Blue Christmas

Mill Stream Staff

It’s that time of the year again: we’re waking up before the sun rises, and getting home long after it has set. Classwork is piling up and consuming all of our free time. With finals looming closer and waiting to crush us, everything can be so overwhelming, and it can feel impossible to get out of bed every morning. Just the thought of having to live the same day over and over again until December 22nd can be daunting. It’s too much. Even when we get a two-week break from school work, the holidays can still be hard on some people, which can make every day of this season dreadful. All of these factors can lead to one thing: seasonal depression. Most people experience seasonal depression without even stopping to wonder if it’s something more. Is it something more? Is it a piece of a bigger puzzle that we’re all missing?

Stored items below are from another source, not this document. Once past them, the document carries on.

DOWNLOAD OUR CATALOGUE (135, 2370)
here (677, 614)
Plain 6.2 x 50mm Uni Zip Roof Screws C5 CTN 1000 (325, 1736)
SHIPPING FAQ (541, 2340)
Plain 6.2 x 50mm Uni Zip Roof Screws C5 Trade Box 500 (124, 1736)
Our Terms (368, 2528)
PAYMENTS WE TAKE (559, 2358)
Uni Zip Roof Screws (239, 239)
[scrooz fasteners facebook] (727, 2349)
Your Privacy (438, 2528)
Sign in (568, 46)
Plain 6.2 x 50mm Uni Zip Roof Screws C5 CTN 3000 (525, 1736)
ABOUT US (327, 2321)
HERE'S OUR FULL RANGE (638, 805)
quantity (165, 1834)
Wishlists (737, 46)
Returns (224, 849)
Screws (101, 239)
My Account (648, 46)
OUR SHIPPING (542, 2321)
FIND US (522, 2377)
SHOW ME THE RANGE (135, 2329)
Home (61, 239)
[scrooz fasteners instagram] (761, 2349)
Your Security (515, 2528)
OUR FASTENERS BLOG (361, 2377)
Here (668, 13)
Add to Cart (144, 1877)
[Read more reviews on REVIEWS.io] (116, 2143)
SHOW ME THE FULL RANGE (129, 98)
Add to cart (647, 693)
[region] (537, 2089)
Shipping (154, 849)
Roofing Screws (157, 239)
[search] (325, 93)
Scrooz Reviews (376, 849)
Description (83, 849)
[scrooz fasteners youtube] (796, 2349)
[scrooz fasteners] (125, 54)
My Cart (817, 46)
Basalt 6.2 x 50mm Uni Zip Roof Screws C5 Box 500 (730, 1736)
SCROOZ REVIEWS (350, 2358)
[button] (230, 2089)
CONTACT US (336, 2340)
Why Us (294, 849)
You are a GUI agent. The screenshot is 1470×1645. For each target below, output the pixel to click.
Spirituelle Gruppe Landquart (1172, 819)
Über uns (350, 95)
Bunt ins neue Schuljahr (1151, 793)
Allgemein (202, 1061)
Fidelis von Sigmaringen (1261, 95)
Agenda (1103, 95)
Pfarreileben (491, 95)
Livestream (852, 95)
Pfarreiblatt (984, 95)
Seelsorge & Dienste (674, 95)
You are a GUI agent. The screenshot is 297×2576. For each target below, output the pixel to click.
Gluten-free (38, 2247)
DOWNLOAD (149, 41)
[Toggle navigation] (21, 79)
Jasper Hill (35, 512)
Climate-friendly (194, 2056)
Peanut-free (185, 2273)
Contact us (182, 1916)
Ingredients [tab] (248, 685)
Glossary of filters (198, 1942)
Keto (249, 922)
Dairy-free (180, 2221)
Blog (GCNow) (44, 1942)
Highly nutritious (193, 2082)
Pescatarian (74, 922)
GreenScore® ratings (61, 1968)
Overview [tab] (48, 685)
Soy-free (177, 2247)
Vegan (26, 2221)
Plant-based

When facing seasonal depression, many don’t take it seriously. They think that they’re sad because it’s dark out, or because finals are stressing them out. They think they’re faking it and don’t need help because everyone experiences it at one point or another. They think other people’s mental health needs more attention than theirs. However, all of these things are far from the truth. Even though our Vitamin D levels are dropping from the lack of sun in the winter, which can cause a decrease in serotonin and dopamine levels, there’s so much more to seasonal depression than meets the eye. 

Frequently, seasonal depression is just a cover up for long-term depression that can be easier to hide any other time. It just so happens that these flare-ups occur during the winter, which can make you think that it’s just seasonal and it’ll go away as soon as the snow melts. It’s easy to brush off all of the warning signs and say that you don’t need help because it’s not “real depression,” but the more you mistreat seasonal depression, the easier it is for it to spiral into something more. Don’t simply say that you’re being dramatic or faking it when depression is a real issue that deserves proper treatment. Depression, and any other mental illness, comes in many shapes and sizes and can affect anyone, and everyone deserves to get the help they need. 

One of the major differences between seasonal depression and long-term depression is the accessibility of help. Even when treating long-term depression, it’s a lengthy process to find a psychiatrist, go to therapy, find methods or medications that work for you, and begin to heal. Depression of any kind can be scary, especially for teens when we don’t know what it is or how to treat it. It’s even more difficult when you don’t know that you suffer from seasonal depression or you don’t have the resources to reach out and get help.

Not only does there need to be more education around seasonal depression to help break the stigma surrounding it, but people need to understand that their feelings are valid and they don’t need to suffer every year because they think their depression will go away. Even if your depression is simply because of the sun setting at four p.m. and because finals are stressful, that does not make it any less worthy of help. People care about you and want to help you. The frequency of your feelings and emotions doesn’t relate to the severity of them.